OPEC’s surprise announcement of a cut in oil production this month shows the group is taking advantage of its ability to raise oil prices without significantly denting demand, according to our economists.
Goldman Sachs Research lowered its year-end forecast for OPEC+ production, excluding Russia, by 1 million barrels a day after the announcement of voluntary production cuts by nine member countries including Saudi Arabia, Kuwait and the UAE.
A lack of investment in oil production in other parts of the world, combined with the elevated market share of the OPEC+ countries and inelastic demand has given OPEC the ability to put a floor under prices, energy economist Daan Struyven wrote in a report on what he terms “the OPEC put.” If oil demand is strong, the group can increase production, but if demand is soft, it can keep production restrained and limit the downside for prices.
Oil prices had been falling since the failure of Silicon Valley Bank, but OPEC+’s surprise intervention spurred a rally of about $5 a barrel in the initial days following the news. An energy official in Saudi Arabia described OPEC+’s cut as a “precautionary measure aimed at supporting the stability of the oil market.”
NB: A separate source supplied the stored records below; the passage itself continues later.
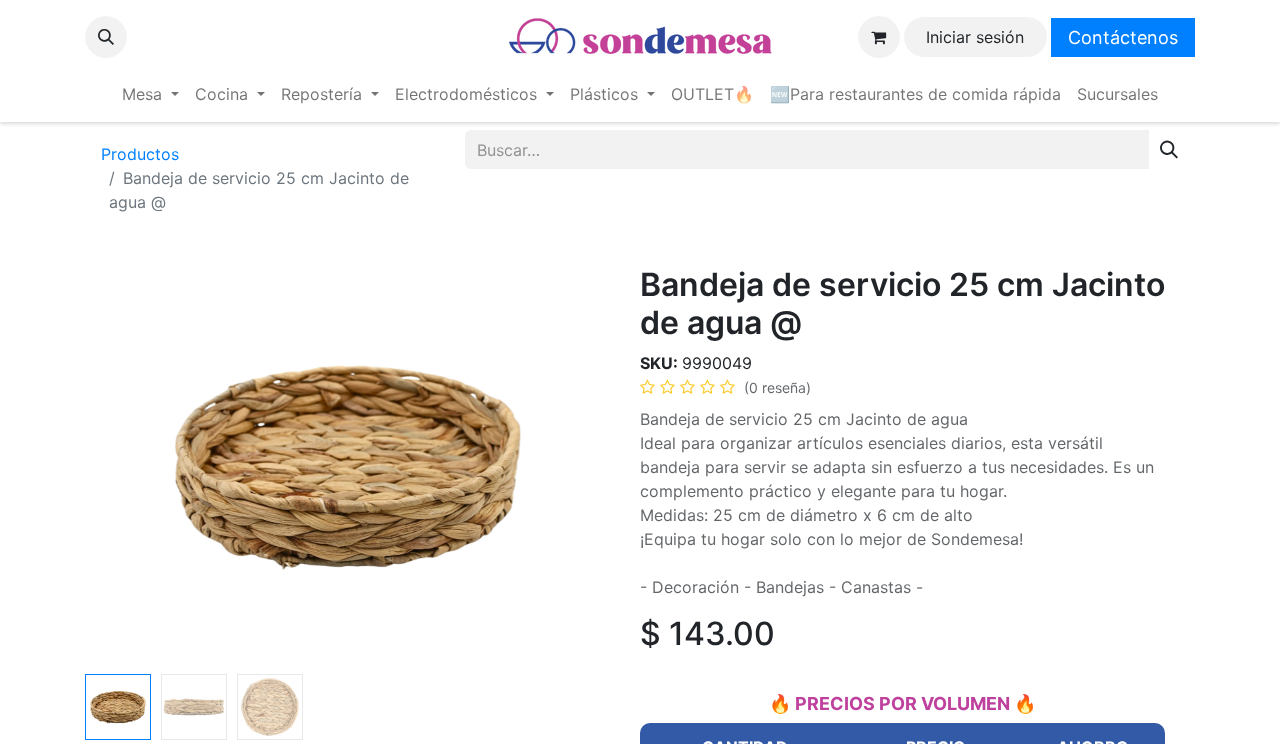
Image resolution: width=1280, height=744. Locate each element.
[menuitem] (150, 94)
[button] (106, 37)
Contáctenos (1123, 37)
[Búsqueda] (1169, 149)
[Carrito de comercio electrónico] (879, 37)
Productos (140, 154)
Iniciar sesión (975, 37)
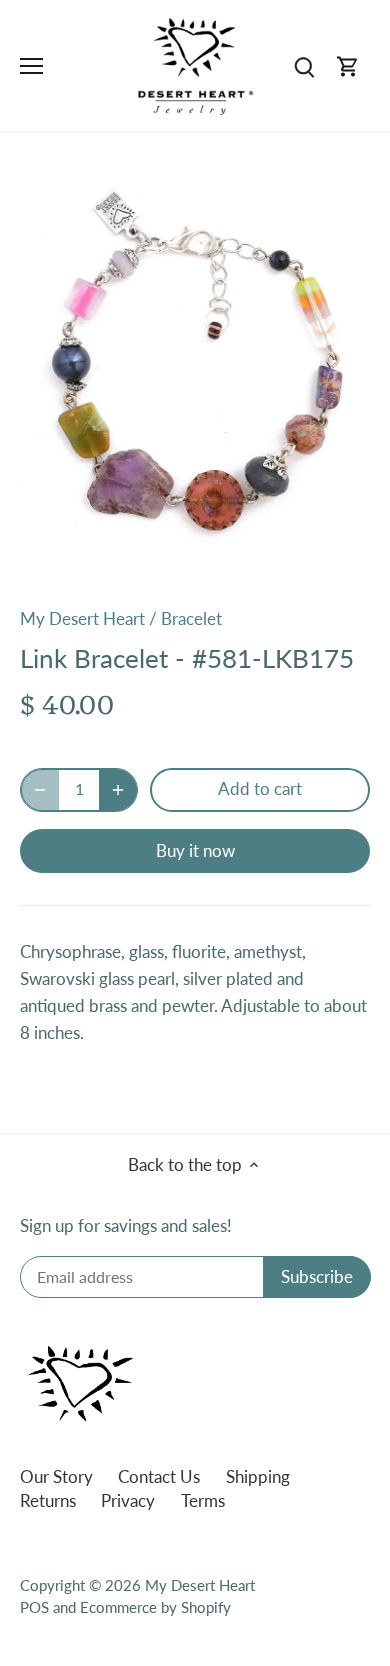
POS (34, 1607)
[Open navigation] (31, 66)
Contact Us (159, 1476)
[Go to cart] (348, 65)
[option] (195, 377)
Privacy (128, 1500)
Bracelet (191, 618)
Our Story (56, 1476)
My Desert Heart (82, 618)
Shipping (258, 1476)
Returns (48, 1500)
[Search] (304, 65)
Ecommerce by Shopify (155, 1607)
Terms (203, 1500)
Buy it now (195, 850)
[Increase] (118, 790)
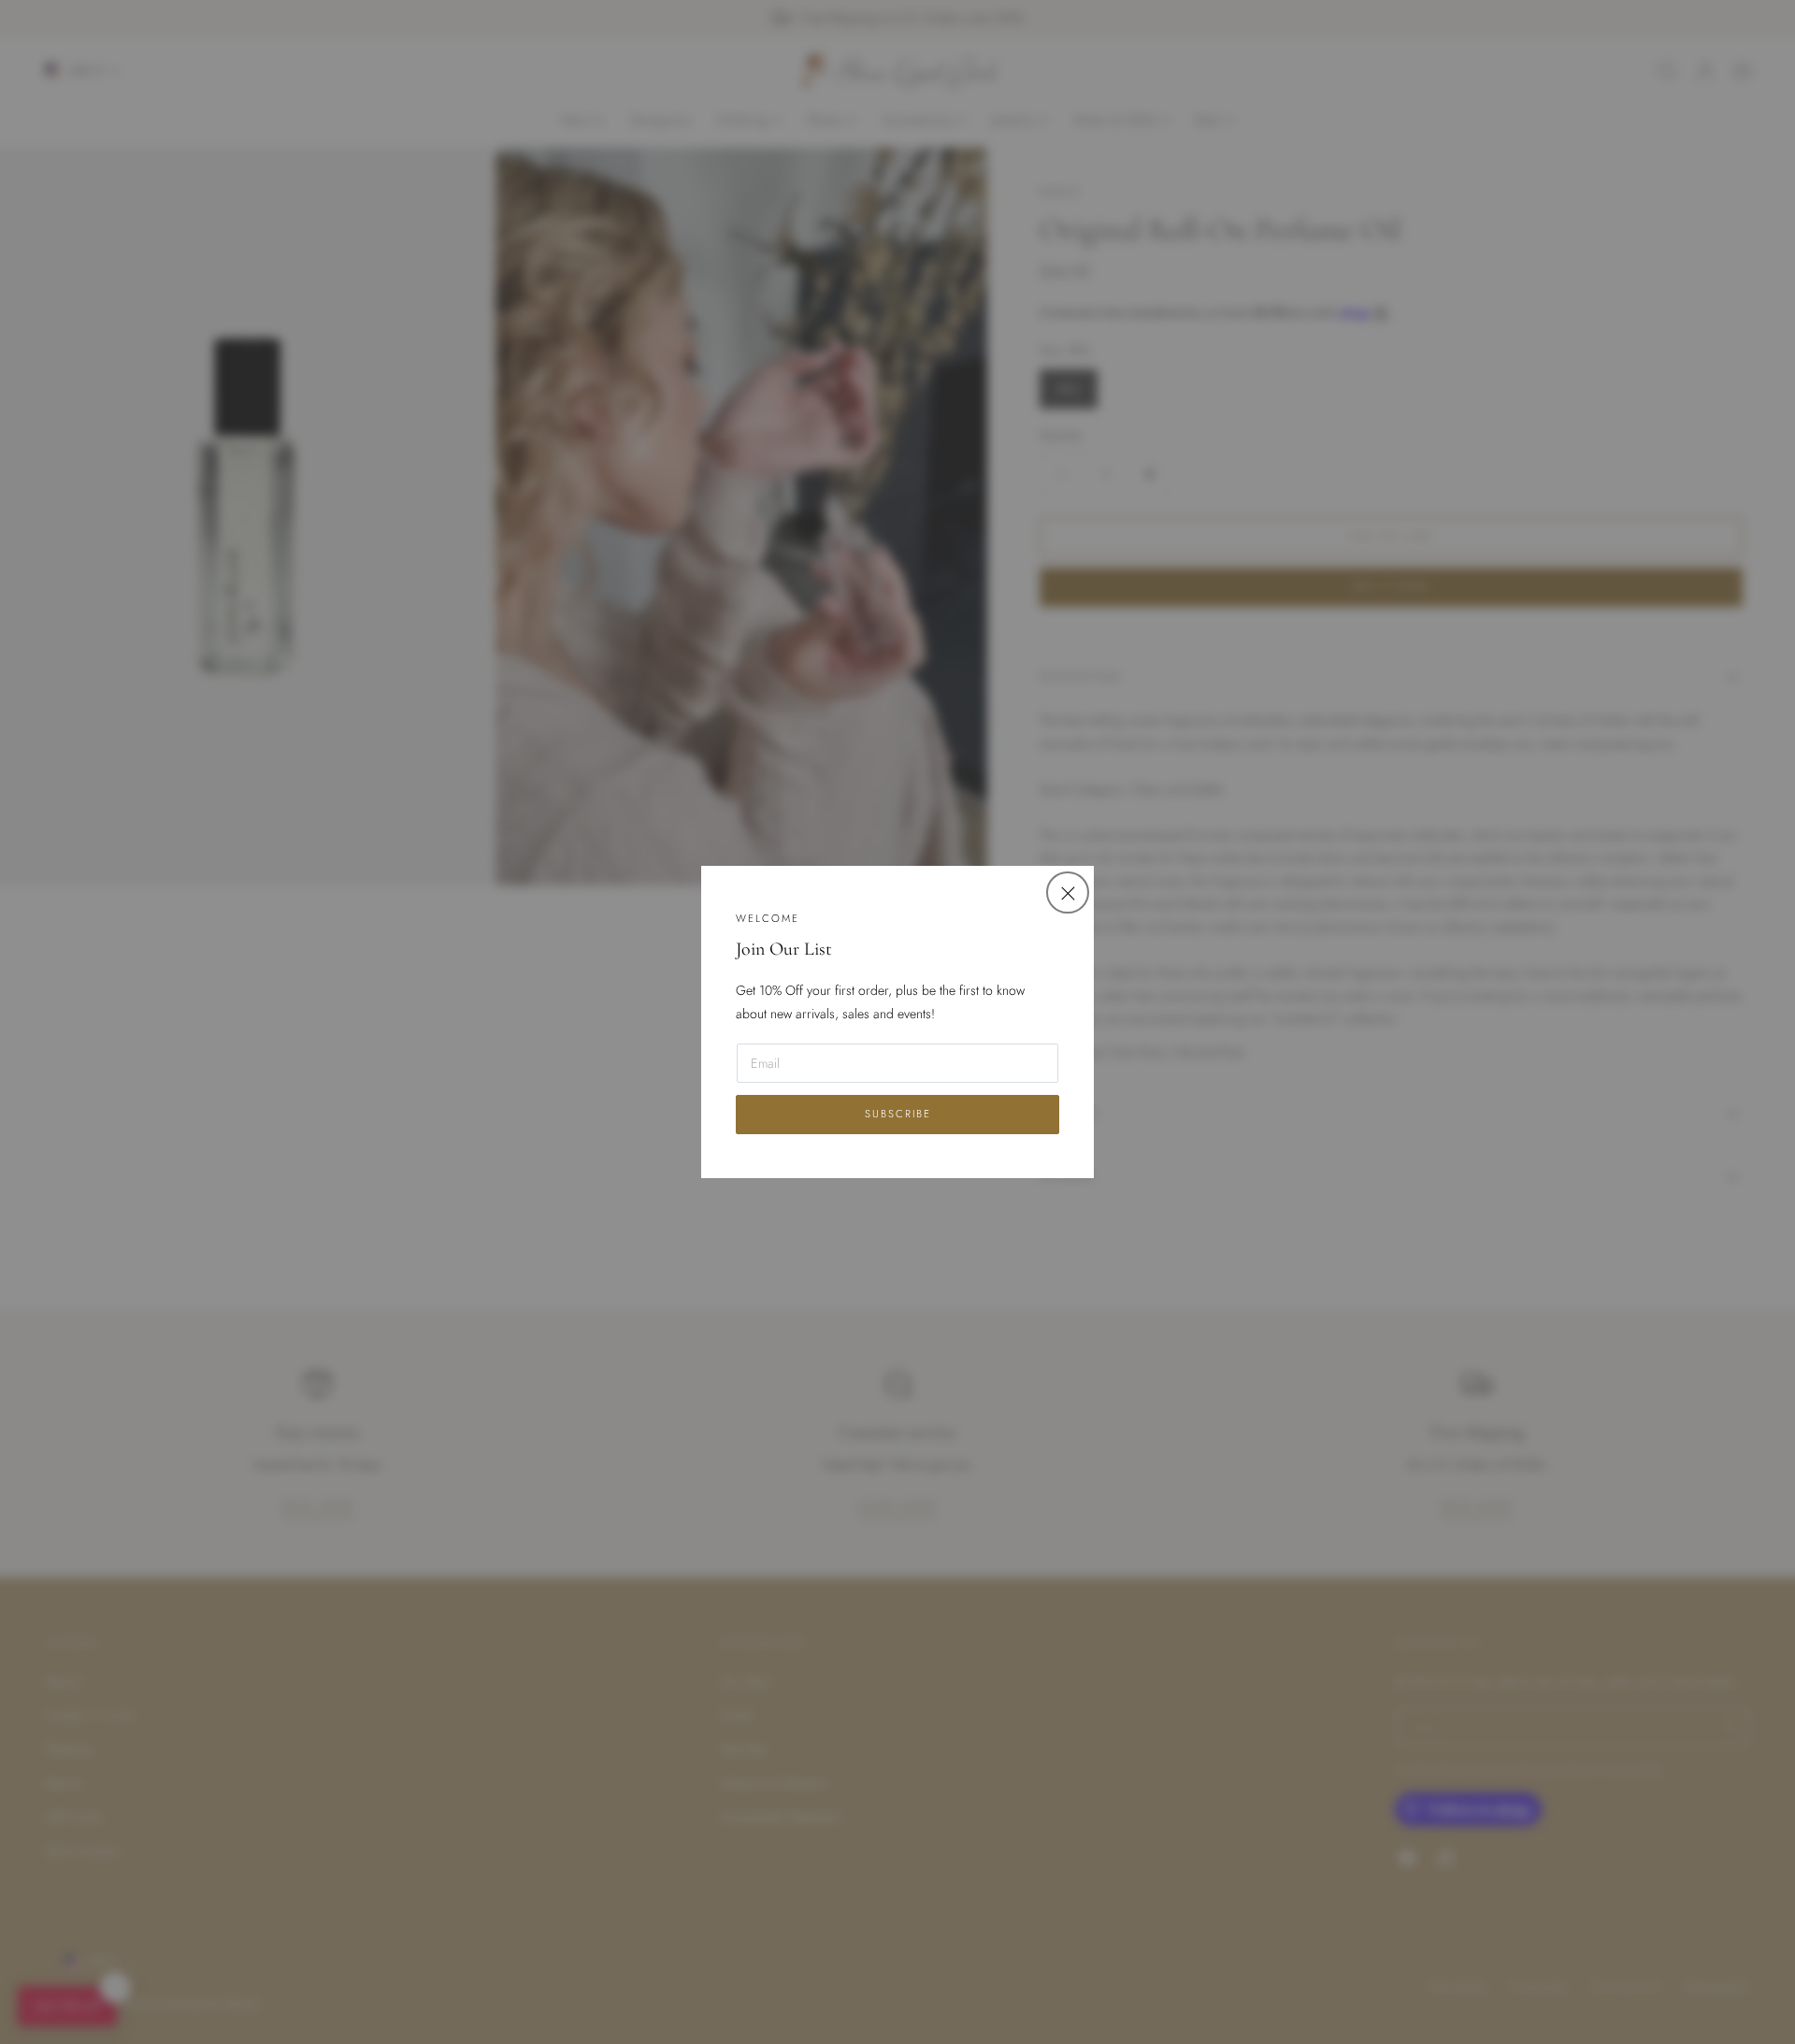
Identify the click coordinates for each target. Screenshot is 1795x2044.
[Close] (1067, 892)
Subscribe (898, 1113)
Goldman Sachs Research increased its price forecast for Brent crude, the global benchmark, to $95 ($90 previously) per barrel by the end of 2023. A combination of significantly lower OPEC+ supply, slightly lower global demand and the modest release of French strategic petroleum reserves were factors in the forecast change.
The cut in oil output will likely, on net, increase Saudi Arabia and OPEC+ oil revenues, according to GS Research models. Our economists estimate that a 7% boost in oil prices because of this cut, and the modest reduction in production costs, will more than offset the losses from OPEC+ selling less oil.
Political considerations likely played a role in the decision, Struyven wrote. The U.S. announced a surprising 26-million-barrel additional release of its strategic petroleum reserve in February and said it will not refill its reserves in fiscal year 2023, while France (following strikes) also released petroleum reserves.